- **WHAT YOU WILL DO**
**A)** Summarize the market commentary in two sentences.
**B)** Reword the market commentary from "Sustained economic weakness" to "in U.S. dollars.", putting "self-reinforcing cycle" in place of "vicious circle".

- **SELECTED EXTRACT**
________________________________________

The U.S. markets enjoyed a strong open today but have experienced a slow bleed off the early morning highs.  News of rate cuts in China and more serious discussion of quantitative easing (QE) as a policy tool in Europe have given a market leading bid to energy, materials, and industrial stocks today, leadership these sectors haven’t enjoyed for months.  In addition, OPEC meets on Thanksgiving Day next week with some traders hoping for production cuts that might help to stabilize the recent free fall in oil prices.  While a trading opportunity may be in the offing, we doubt a long term change in the trend for commodity prices is in the works.  (View a printable version of this Economic Update: A Tale of Two Worlds.)

We are in a Tale of Two Worlds.  One world’s success is highly dependent on the outlook for oil and other commodities, while the other’s is far less exposed and perhaps even a beneficiary of a more bearish climate.  Commodity dependent countries like Russia, Saudi Arabia, China and Australia are hurt by falling oil prices, weak global demand and new sources of supply, while the United States, with a far larger consumer driven economy, experiences an overall net benefit, as perhaps seen in earnings from the likes of Wal-Mart, Best Buy, and Lowe’s in recent days.

Sustained economic weakness in Japan and Europe not only restrain the overall demand for oil from what it may have otherwise been, but also creates an environment where the monetary authorities in these weaker areas do what they can to stimulate growth, often at the expense of their own currencies.  With the United States economy in decent shape and the Fed far more likely to raise rates in 2015, a divergence in monetary policy emerges for the first time in years.  The outcome may be one in which the dollar strengthens relative to the currencies of those who are easing, and, in a vicious circle, places even more pressure on the price of oil which is almost universally bought and sold in U.S. dollars.

The global supply of fossil fuel reserves, the development of alternatives, and falling demand associated with the new “sharing” economy have not only made the United States far less dependent on foreign oil, but a stronger economy relative to its peers.   While next week’s OPEC meeting and today’s monetary news suggest a short term trade could be in the making, we maintain our belief that we are at the beginning of a long term downtrend in commodity prices, one which is likely to be measured in years rather than months.  There will be hiccups along the way, but they should generally be faded.

________________________________________

- **DATA BELOW**
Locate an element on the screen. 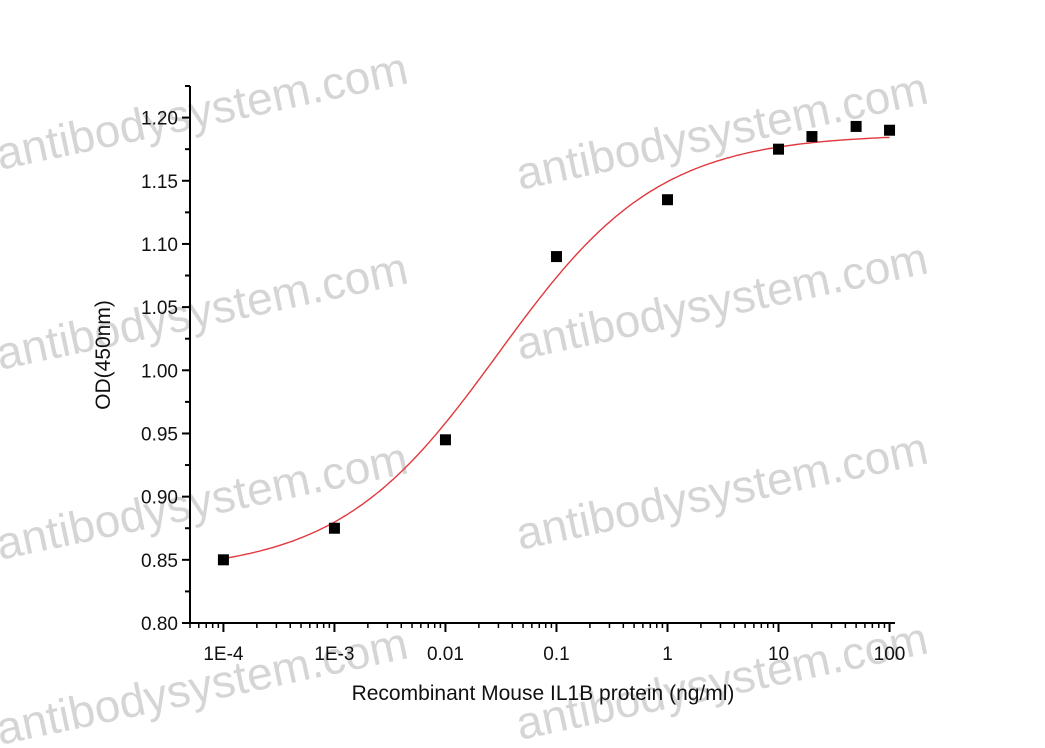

________________________________________

- **SOLUTIONS TO THE PROBLEMS**
**A)** Although news of rate cuts in China, talk of quantitative easing in Europe and next week's OPEC meeting lifted energy, materials and industrial stocks and may offer a short-term trade, the authors doubt any long-term change in the trend for commodity prices. They describe a tale of two worlds in which commodity-dependent countries are hurt by falling oil prices while the consumer-driven U.S. economy benefits, and they expect a commodity downtrend measured in years rather than months.

**B)**
Sustained economic weakness in Japan and Europe not only restrain the overall demand for oil from what it may have otherwise been, but also creates an environment where the monetary authorities in these weaker areas do what they can to stimulate growth, often at the expense of their own currencies.  With the United States economy in decent shape and the Fed far more likely to raise rates in 2015, a divergence in monetary policy emerges for the first time in years.  The outcome may be one in which the dollar strengthens relative to the currencies of those who are easing, and, in a self-reinforcing cycle, places even more pressure on the price of oil which is almost universally bought and sold in U.S. dollars.